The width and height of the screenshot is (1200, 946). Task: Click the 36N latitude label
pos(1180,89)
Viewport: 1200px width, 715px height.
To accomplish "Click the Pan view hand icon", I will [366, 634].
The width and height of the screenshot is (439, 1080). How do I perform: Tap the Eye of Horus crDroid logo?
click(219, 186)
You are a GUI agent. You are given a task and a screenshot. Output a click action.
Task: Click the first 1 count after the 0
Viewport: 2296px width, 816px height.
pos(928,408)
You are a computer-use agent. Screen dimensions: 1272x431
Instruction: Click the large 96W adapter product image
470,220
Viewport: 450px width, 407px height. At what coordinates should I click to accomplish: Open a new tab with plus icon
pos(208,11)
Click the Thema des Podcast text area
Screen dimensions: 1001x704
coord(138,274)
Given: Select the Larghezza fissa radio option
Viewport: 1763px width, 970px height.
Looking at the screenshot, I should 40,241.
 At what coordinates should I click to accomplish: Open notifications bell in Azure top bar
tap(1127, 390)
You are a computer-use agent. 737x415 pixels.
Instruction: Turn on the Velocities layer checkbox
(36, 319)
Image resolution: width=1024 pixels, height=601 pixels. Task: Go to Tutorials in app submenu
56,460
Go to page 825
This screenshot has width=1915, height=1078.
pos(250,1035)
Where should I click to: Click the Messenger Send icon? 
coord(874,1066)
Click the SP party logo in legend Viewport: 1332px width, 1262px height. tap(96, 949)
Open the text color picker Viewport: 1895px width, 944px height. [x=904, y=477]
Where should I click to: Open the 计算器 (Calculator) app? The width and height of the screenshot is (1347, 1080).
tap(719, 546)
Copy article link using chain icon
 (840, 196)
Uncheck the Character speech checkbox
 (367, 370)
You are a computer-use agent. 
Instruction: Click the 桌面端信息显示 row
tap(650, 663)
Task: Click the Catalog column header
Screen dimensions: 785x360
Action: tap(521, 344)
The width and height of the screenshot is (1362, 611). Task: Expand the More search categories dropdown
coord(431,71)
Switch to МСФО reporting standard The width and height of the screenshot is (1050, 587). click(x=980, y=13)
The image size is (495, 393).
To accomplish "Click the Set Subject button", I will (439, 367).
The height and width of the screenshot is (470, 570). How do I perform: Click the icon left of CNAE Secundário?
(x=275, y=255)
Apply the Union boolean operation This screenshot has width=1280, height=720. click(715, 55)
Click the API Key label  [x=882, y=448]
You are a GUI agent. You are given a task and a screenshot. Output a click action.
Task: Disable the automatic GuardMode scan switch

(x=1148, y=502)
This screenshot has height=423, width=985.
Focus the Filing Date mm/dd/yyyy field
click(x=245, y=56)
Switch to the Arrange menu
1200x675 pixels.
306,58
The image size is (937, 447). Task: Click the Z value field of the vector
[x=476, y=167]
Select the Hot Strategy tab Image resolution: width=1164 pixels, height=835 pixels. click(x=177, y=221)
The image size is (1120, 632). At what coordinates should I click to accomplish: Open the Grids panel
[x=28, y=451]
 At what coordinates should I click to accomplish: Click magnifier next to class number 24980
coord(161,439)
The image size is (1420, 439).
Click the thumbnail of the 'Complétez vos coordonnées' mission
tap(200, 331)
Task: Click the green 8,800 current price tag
##########
# Your instructions
Work through the entries, filtering for the string "Select", and copy each line that holds it.

# Result of this task
Given: Select the Larghezza fissa radio option
Select the Hot Strategy tab Image resolution: width=1164 pixels, height=835 pixels. click(x=177, y=221)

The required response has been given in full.